- Consigne -
Dans l'extrait sur la vitamine D, relevez tous les processus dans lesquels interviennent les protéines synthétisées à la suite des transcriptions induites par le VDR.

- Extrait choisi -
-*-

La forme bioactive de la vitamine D (également appelée 1,25D3) exerce ses effets lorsqu’elle se lie à son récepteur nucléaire (VDR) : cette liaison induit l’activité de transcription d’ARN du récepteur VDR. Les protéines synthétisées suite à ces transcriptions interviennent dans la régulation de l’homéostasie du calcium et du phosphate, mais aussi la croissance et la différenciation cellulaires, l’anti-prolifération, l’apoptose et les réponses immunitaires innée et adaptative. L’interaction entre la vitamine D et le VDR joue ainsi un rôle clé pour ces différentes fonctions biologiques.
De faibles taux circulants de vitamine D, ainsi qu’une perturbation de l’activité transcriptionnelle du VDR, ont été associés à la progression du cancer de la prostate. Mais les doses thérapeutiques de vitamine D favorisent l’absorption du calcium, entraînant une hypercalcémie, c’est pourquoi il est nécessaire de disposer d’un analogue de la vitamine D ayant des propriétés anti-inflammatoires et/ou antiprolifératives sans cet effet sur l’absorption du calcium.
De nombreuses études précliniques ont montré un effet synergique du docétaxel associé à la vitamine D, mais les effets de la vitamine D sur la chimiorésistance dans le cancer de la prostate résistant à la castration restent inconnus. Les chercheurs de l’IGBMC ont caractérisé un nouvel analogue de la vitamine D et étudié son efficacité en association avec le docétaxel pour restaurer la sensibilité au traitement dans le cancer de la prostate avancé.

-*-

Données recueillies
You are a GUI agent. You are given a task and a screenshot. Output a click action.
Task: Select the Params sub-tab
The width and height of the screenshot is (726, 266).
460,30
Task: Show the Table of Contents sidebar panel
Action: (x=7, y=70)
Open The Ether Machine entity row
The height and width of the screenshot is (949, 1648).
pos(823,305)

-*-

- Résultat -
- la régulation de l'homéostasie du calcium et du phosphate
- la croissance et la différenciation cellulaires
- l'anti-prolifération
- l'apoptose
- les réponses immunitaires innée et adaptative